HAKKIMIZDA
Bisiklet Federasyonu, Türkiye’de bisiklet sporunu yöneten kurumdur.
Bisiklet Federasyonu, yaş, cinsiyet ve yetenek gözetmeksizin, bisiklet sporunu seven ve destekleyen ülkemiz insanı adına bisiklet sporunu, ülkemizde tüm disiplinleriyle geliştirmeye ve desteklemeye odaklanmıştır. Sporu üst seviyede yapan katılımcılarda mükemmelliği arayıp, sporcusuna dünya kalitesinde destek verirken, spora yeni başlayan ve sempati duyan geniş kitlenin öneminin farkında olup toplumun bisiklet sporunu eğlenceli, güvenli bir ortamda yaşayabilmesi için tüm imkanlarını kullanır.
NELER YAPIYORUZ
Belirlenen bu hedef ışığında topluma bisiklet sevgisini aşılayabilmek, Türk insanının sağlıklı ve güvenli bir ortamda bisiklet ile buluşabilmesini, bisiklet sporunu tüm güzellikleriyle yaşayabilmesini sağlamak, Bisiklet Federasyonu’nun başlıca hedefleri arasındadır.
Spora ve sporcuya tüm güç ve imkanlarıyla destek veren Bisiklet Federasyonu, ülke yönetimiyle, dünya üzerinde bisiklet sporunun yönetimini elinde bulunduran tüm kurumlarla ve sponsorlarla sıcak, samimi, güçlü ilişkiler kurmaya ve bu ilişkileri istikrar içerisinde sürdürmeye önem verir.

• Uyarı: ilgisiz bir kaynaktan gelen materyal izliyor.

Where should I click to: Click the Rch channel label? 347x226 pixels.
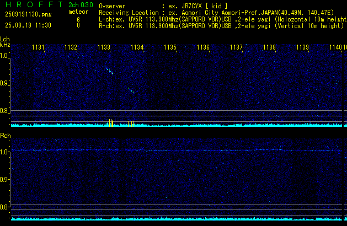point(5,136)
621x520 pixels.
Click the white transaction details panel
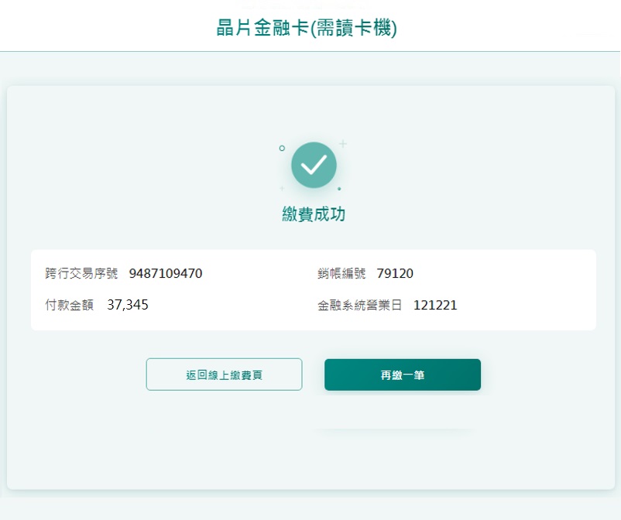click(x=314, y=289)
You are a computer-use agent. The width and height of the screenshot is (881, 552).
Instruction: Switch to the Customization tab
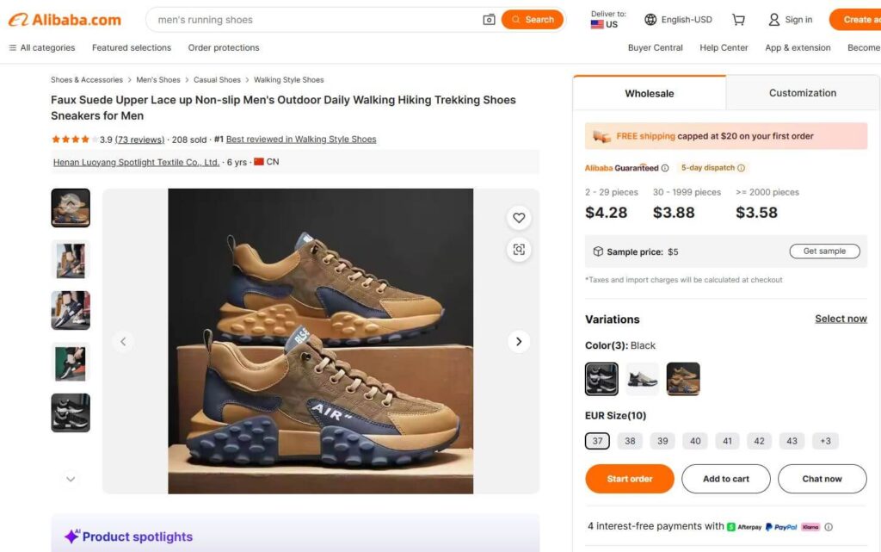click(801, 92)
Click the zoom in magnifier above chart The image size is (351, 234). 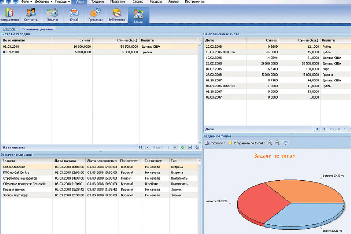(x=270, y=143)
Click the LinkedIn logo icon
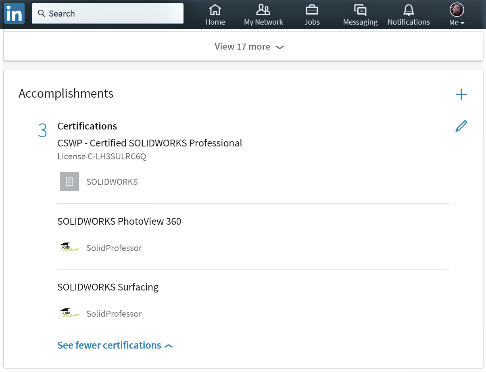This screenshot has height=372, width=486. [x=14, y=14]
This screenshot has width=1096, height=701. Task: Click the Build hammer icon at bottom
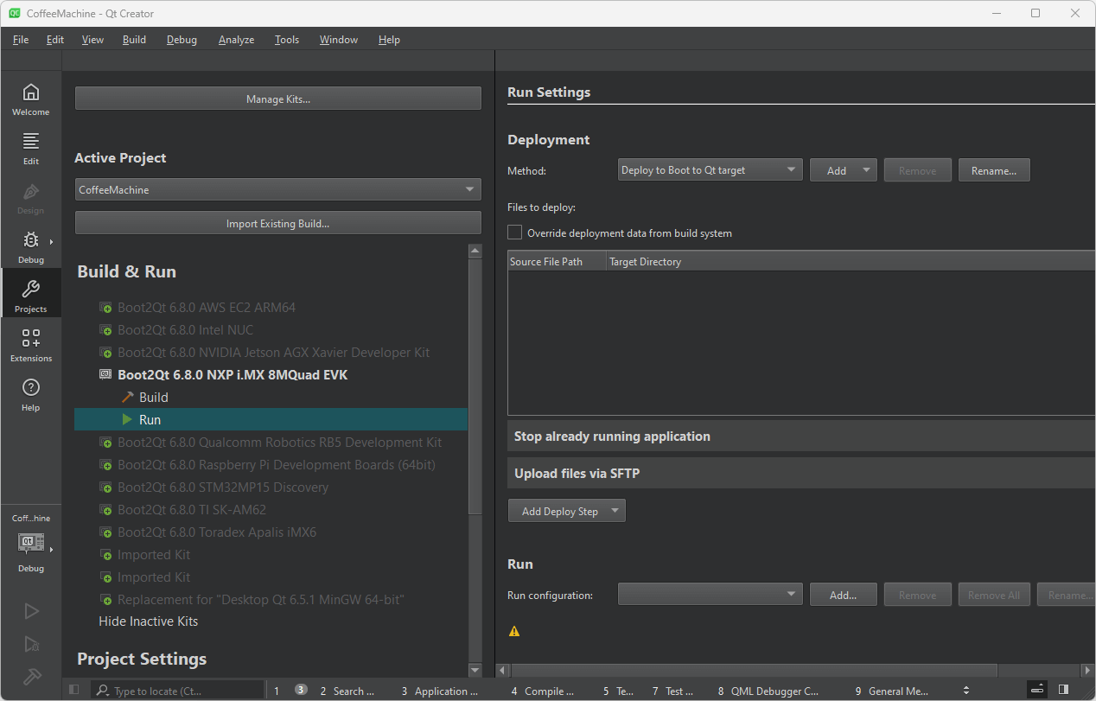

Gençler geleceğimizin en büyük teminatıdır. Bisiklet Federasyonu, bisiklet konusunda öğretim kurumlarıyla sıkı bir işbirliği içerisinde çalışarak çeşitli eğitimler, seminerler aracılığıyla gençlerimizle sağlıklı bir iletişim içerisinde bulunurken, gençliğe bisiklet sporunu tüm yönleriyle tanıtacak, verimli kullanımı özendirecek plan ve projeleri üretmek ve uygulamak için çalışır.
Bisiklet sporuyla ilgili her tür organizasyonda görev almak ve kaliteli hizmet vermek üzere bilgili, dünya ile iletişimi kuvvetli, iyi eğitimli, bisiklet sporunu iyi bilen ve yapan kişiler yetiştirilmesine ortam hazırlarken, bilgisi, tecrübesi ve hayat görüşüyle Türkiye’de Bisiklet Sporunu en iyi şekilde temsil edebilecek, örnek olacak, desteğini her fırsatta hissettirecek antrenörler yetiştirilmesi için çalışır.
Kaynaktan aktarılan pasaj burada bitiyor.